Буриди был нахально, издевательски мил. За широкой улыбкой виднелось ликование садиста, радость тирана. Алла вытерпела встретившую ее улыбку и не выбросилась из окна только потому, что еще надеялась сбежать, избавиться от мужа.
Она сидела как будто под домашним арестом. Формально слово «арест» никто не произносил (Алла и Буриди теперь вообще разговаривали мало), и никто не озвучил никаких правил, но все они были понятны. Озвучено было только, что в результате должен появиться сын. Так что ты уж постарайся, милая. Во дворе постоянно дежурила машина, в которой по очереди сидели два мужика (постарше и помоложе). На их окно они глаз не поднимали, но каждого выходящего из подъезда оглядывали. «Они что, планируют сидеть тут до родов», — удивлялась Алла. «Уж они-то могут», — сама себе отвечала Алла.
С Мариной же Буриди решил разделаться по-другому.
Сопровождаемый бесконечной тошнотой, которую весьма недальновидно связывал с рационом питания, Буриди дал краткие указания Соловцову. Отыскать в нужном военкомате дело Марининого сына, заменить позорную категорию «В» на почетную «А», забрать пацана сразу после школы в рамках весеннего призыва. А самое главное — позаботиться о нем. То есть определить в боевое подразделение со знакомыми Буриди командирами и налаженной дедовщиной. И недалеко от Кислогорска — чтобы Буриди мог навещать и проверять, как парень себя чувствует.
Должен ли Даня вернуться из армии живым, и если да, то насколько живым — Буриди еще не решил. Но вскоре дал себе зарок: если с его собственным сыном все выгорит, то и мальчишка Марины — Ларки — пусть живет.

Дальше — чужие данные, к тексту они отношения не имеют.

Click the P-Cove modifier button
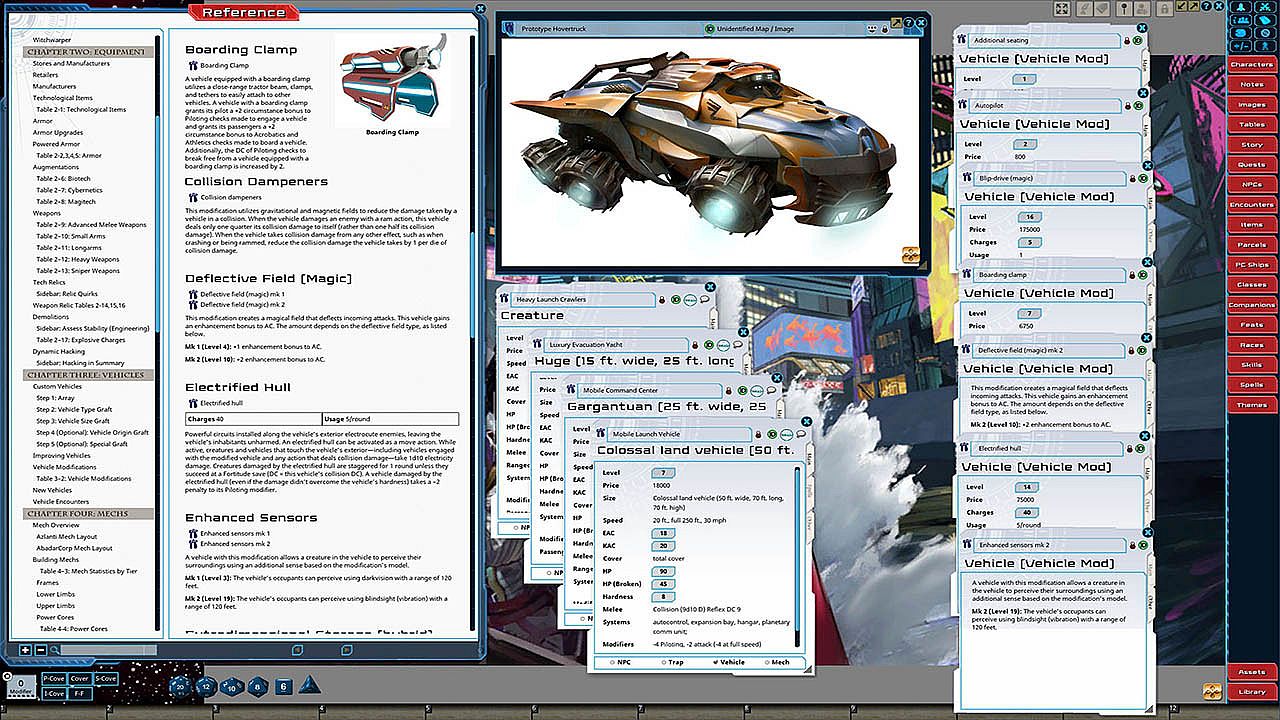 [x=54, y=679]
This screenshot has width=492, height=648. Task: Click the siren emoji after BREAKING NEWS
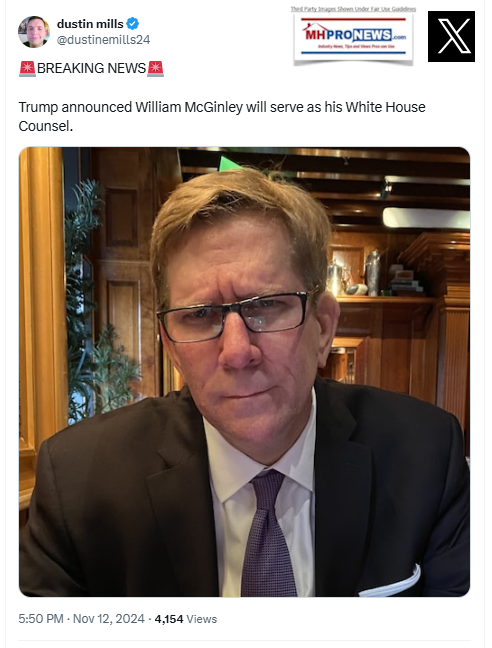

В Дане тоже произошла перемена. Незаметная внешне, но ощутимая внутри, даже, можно сказать, роковая. Насчет отцовства Савы он ошибся, а от Буриди ничего было не добиться (да и не стоило, мудро замечал Даня, обсуждая эту ситуацию с Витей) — куда дальше, неясно. Он успокоился и решил: плевать, кто отец. Эту мысль он еще до конца не принял, но твердо вознамерился принять. И просто любить мать. За то, что родила, бросила проституцию, вырастила, работала ради него. За то, что любила его.
Несмотря на то что Марина не ответила на звонок по ею же оставленному номеру, выписавшись из больницы, Сава одним июльским вечером приехал к ней домой. У подъезда было оглушительно, обжигающе тихо, даже ветер до крыльца не долетал. Сава приехал радостный, с цветами поперек коляски. Приехал, не надеясь и не собираясь строить с Мариной ничего романтического. Поболтать и уехать в отель, а там и в Хунково. Потому и букет — скромный, даже целомудренный, чисто символический, правило приличия, а не букет, чтобы ни намека не просочилось.